Recorded information

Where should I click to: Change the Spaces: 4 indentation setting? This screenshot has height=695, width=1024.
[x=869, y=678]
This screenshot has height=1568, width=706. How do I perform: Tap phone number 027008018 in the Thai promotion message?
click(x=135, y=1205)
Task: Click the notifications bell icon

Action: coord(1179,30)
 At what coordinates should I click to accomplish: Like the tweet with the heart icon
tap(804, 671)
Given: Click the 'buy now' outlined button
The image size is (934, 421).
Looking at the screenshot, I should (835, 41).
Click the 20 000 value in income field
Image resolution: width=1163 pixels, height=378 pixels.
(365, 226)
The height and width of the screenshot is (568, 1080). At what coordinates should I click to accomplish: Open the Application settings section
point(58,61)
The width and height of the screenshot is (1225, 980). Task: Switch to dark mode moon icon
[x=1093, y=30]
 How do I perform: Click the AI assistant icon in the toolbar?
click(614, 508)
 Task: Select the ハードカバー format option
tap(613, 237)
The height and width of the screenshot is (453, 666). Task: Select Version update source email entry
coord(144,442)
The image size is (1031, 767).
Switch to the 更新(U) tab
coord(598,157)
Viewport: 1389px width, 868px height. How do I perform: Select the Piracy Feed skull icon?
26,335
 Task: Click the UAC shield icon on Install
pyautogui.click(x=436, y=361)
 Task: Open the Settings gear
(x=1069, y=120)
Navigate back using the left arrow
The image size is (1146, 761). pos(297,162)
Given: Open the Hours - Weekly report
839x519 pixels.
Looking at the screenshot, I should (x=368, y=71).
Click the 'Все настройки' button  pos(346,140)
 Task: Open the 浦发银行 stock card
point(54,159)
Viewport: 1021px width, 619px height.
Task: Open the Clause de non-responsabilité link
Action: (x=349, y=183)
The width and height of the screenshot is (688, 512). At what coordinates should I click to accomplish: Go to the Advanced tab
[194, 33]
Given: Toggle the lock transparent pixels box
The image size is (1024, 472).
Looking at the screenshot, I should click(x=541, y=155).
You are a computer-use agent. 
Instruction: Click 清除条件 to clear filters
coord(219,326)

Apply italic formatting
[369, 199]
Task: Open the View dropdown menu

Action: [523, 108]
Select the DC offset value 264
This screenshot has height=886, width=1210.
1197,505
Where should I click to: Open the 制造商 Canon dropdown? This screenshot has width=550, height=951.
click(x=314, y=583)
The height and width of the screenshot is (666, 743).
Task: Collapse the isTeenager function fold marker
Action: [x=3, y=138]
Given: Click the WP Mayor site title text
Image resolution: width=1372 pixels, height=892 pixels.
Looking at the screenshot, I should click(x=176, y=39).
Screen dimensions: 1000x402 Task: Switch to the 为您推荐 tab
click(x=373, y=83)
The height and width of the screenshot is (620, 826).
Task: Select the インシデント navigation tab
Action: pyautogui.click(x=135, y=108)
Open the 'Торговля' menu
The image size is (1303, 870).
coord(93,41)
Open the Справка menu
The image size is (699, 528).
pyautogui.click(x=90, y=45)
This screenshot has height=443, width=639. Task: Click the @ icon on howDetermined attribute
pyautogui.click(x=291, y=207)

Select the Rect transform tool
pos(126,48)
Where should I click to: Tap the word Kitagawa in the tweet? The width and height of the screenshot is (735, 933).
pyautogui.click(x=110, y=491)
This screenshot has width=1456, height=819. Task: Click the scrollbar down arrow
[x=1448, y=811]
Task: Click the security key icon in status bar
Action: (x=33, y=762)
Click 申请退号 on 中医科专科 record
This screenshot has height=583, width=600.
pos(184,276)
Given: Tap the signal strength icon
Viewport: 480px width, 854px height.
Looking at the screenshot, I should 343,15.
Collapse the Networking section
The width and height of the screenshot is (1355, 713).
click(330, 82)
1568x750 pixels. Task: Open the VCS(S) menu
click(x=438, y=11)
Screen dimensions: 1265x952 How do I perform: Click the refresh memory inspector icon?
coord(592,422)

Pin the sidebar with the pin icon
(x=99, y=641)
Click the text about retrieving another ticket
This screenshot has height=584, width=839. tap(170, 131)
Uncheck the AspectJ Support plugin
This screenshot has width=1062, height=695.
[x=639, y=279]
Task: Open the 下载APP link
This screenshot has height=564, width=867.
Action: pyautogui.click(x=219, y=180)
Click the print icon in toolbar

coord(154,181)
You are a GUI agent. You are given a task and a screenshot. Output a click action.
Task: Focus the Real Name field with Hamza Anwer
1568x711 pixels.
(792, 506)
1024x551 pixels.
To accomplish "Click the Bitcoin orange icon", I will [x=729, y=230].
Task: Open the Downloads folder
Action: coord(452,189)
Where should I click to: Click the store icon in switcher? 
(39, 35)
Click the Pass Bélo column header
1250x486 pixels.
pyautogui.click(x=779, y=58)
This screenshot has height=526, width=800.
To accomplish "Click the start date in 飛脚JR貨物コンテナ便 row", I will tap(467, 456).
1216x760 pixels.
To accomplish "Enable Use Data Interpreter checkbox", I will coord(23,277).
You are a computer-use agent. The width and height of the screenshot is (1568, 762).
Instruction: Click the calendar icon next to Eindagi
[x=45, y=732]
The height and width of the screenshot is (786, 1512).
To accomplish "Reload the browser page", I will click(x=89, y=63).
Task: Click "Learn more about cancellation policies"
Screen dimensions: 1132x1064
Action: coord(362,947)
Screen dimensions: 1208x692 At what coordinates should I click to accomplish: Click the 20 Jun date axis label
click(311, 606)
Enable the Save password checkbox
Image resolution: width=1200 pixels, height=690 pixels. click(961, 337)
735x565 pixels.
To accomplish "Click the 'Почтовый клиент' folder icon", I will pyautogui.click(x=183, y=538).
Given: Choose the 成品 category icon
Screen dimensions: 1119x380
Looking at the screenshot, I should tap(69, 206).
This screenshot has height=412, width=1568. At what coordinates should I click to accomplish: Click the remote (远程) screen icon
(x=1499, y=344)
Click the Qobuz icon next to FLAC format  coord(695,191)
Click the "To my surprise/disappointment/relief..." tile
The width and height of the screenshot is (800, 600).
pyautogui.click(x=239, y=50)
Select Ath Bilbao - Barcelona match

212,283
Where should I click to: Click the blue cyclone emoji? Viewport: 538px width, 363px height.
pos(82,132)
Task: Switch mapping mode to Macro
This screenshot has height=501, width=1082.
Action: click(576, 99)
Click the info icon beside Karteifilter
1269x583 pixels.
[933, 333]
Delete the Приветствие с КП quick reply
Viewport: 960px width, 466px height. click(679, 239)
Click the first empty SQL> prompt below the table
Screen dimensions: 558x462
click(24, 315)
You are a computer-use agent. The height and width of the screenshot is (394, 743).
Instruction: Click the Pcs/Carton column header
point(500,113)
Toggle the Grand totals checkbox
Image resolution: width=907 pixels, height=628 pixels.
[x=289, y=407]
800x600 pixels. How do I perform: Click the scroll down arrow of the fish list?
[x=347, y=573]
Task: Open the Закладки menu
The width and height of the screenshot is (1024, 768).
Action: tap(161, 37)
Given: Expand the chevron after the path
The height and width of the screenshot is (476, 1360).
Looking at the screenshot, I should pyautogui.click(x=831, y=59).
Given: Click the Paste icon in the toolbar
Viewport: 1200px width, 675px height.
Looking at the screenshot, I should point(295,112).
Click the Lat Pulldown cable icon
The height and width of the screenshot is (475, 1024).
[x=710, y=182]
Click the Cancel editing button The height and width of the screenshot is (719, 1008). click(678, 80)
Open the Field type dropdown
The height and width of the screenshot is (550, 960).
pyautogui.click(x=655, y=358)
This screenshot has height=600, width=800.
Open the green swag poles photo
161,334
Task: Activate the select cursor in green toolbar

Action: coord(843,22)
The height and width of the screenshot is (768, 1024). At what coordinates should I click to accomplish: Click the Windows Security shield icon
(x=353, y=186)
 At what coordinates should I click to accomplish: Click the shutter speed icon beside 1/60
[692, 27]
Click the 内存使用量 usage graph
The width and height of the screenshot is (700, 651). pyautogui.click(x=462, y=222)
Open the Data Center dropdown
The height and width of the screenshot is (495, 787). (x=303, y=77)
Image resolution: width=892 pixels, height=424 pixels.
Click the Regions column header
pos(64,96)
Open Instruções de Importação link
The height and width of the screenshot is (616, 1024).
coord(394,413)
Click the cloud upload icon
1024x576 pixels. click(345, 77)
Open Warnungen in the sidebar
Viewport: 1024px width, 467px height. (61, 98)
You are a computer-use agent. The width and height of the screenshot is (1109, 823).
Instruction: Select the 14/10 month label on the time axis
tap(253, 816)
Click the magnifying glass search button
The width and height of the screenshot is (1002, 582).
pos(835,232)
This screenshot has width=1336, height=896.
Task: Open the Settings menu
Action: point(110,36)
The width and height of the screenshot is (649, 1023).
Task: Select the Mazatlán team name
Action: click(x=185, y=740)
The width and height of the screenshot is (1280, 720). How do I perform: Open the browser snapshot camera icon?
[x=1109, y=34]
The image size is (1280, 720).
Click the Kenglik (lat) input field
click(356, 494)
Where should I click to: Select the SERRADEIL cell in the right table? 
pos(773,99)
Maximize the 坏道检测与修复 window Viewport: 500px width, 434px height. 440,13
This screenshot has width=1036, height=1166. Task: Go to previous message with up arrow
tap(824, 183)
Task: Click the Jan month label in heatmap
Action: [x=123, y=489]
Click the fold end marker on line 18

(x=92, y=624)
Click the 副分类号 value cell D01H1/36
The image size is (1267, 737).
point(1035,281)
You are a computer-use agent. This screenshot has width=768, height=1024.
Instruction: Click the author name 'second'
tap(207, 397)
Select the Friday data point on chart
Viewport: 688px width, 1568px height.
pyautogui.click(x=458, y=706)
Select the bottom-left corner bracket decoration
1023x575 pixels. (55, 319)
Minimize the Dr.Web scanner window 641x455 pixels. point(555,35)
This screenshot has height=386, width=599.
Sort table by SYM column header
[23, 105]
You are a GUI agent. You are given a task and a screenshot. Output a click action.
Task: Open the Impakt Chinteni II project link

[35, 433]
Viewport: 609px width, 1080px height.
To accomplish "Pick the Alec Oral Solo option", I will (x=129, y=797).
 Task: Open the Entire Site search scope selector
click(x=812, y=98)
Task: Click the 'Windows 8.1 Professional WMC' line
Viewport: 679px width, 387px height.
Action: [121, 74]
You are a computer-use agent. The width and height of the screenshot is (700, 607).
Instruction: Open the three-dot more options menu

Work task
Each line in the listing above from the one containing "Navigate back using the left arrow" through the one containing "Select the DC offset value 264" should be repeated exactly, and no other line.

Answer section
Navigate back using the left arrow
The image size is (1146, 761). pos(297,162)
Given: Open the Hours - Weekly report
839x519 pixels.
Looking at the screenshot, I should (x=368, y=71).
Click the 'Все настройки' button  pos(346,140)
 Task: Open the 浦发银行 stock card
point(54,159)
Viewport: 1021px width, 619px height.
Task: Open the Clause de non-responsabilité link
Action: (x=349, y=183)
The width and height of the screenshot is (688, 512). At what coordinates should I click to accomplish: Go to the Advanced tab
[194, 33]
Given: Toggle the lock transparent pixels box
The image size is (1024, 472).
Looking at the screenshot, I should click(x=541, y=155).
You are a computer-use agent. 
Instruction: Click 清除条件 to clear filters
coord(219,326)

Apply italic formatting
[369, 199]
Task: Open the View dropdown menu

Action: [523, 108]
Select the DC offset value 264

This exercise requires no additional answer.